Плотская природа гастрономии унижает ее в глазах толпы. Ведь кухня обращена к низу, что равняет ее с сексом. В обоих случаях речь идет об инстинктах. Преодоление их ставит себе в заслугу аскеза, но истинная мудрость не в том, чтобы отказаться от животного начала, а в том, чтобы преобразить его так, как это умеют делать пир и любовь. Бренность того и другого оборачивается благородством соразмерности. Другие искусства апеллируют к вечности, эти живут мгновением, продлевая его.
Почти поровну поделив жизнь между кухонным, письменным и обеденным столами, я не перестаю поражаться их кровному родству. Творчество подразумевает дисциплину мышц и трепет воображения. При этом лучшее выходит из готового набора всем доступных слов и продуктов (варить омара – как читать Северянина, не большая хитрость). Фокус в том, чтобы соединить ингредиенты в известном, но чуть новом порядке.

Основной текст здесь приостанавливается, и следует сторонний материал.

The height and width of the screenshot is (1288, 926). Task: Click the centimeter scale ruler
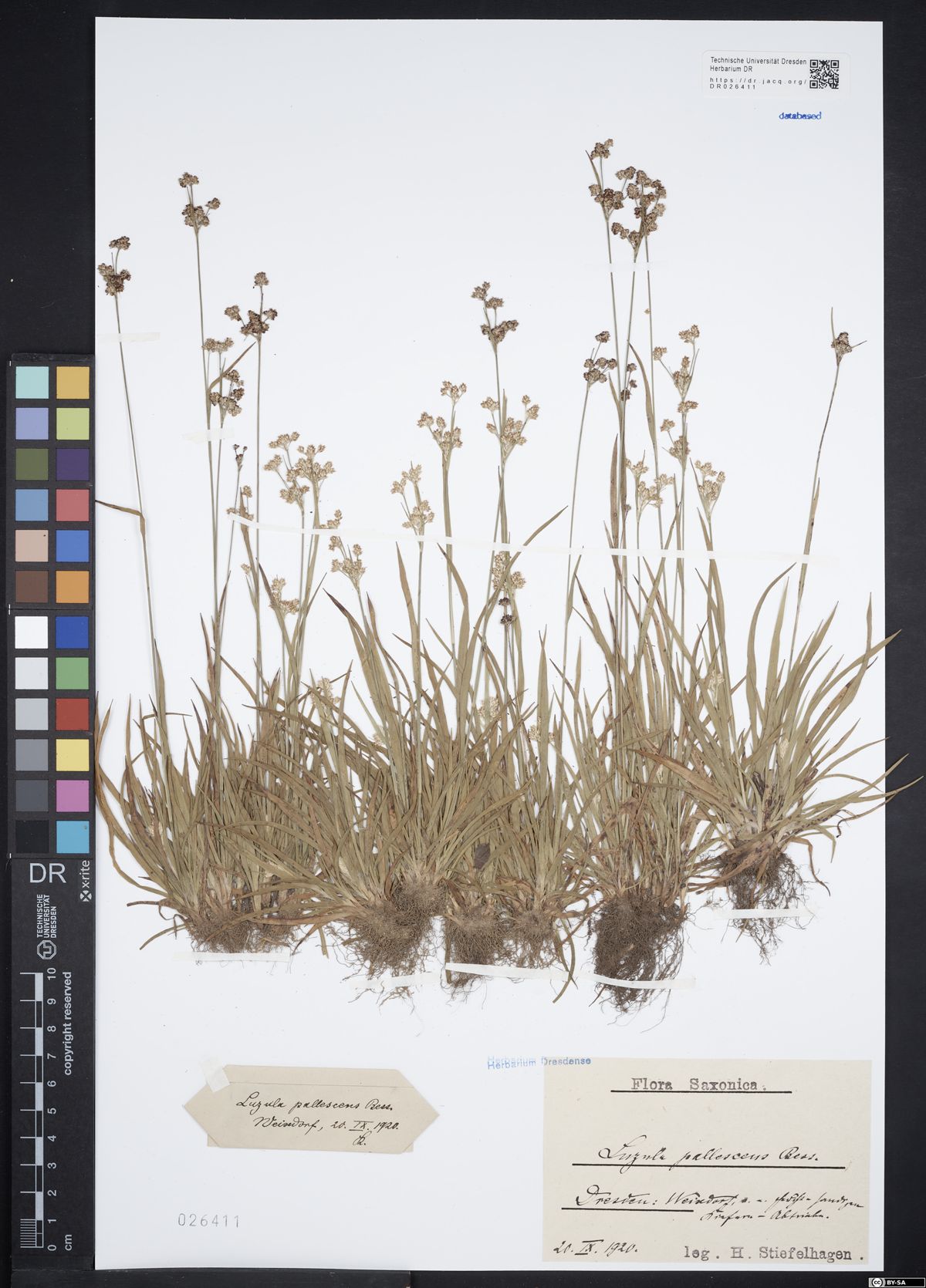31,1111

Рецепт борща и романа знаком каждому, но как разнятся результаты!
Общность кулинарных и читательских метафор выдает больше, чем скрывает. Глотая книгу, как обед, и обед, как книгу, мы перевариваем содержимое переплета и тарелок, превращая чужое в свое – в себя.
Иногда одно заменяет другое. Я знаю много книжников, пренебрегающих обедом. Правда, мне не приходилось встречать гурманов, читавших только поваренные книги. Что и неудивительно: даже муз легче собрать за столом, чем в музее. Пир – тот же храм, даже если мы устраиваем его на подоконнике. Всякое застолье – высшая форма общения. Ничто так не развязывает языки, как еда, когда мы делим ее с другими. Трапеза не складывает, а перемножает участников, поднимая их до себя. Поэтому греки считали, что в уединении едят только рабы, которых они не отличали от животных. В этом сказывалась прозорливость древних, видевших принципиальное различие, которое только сейчас стало и нам понятным.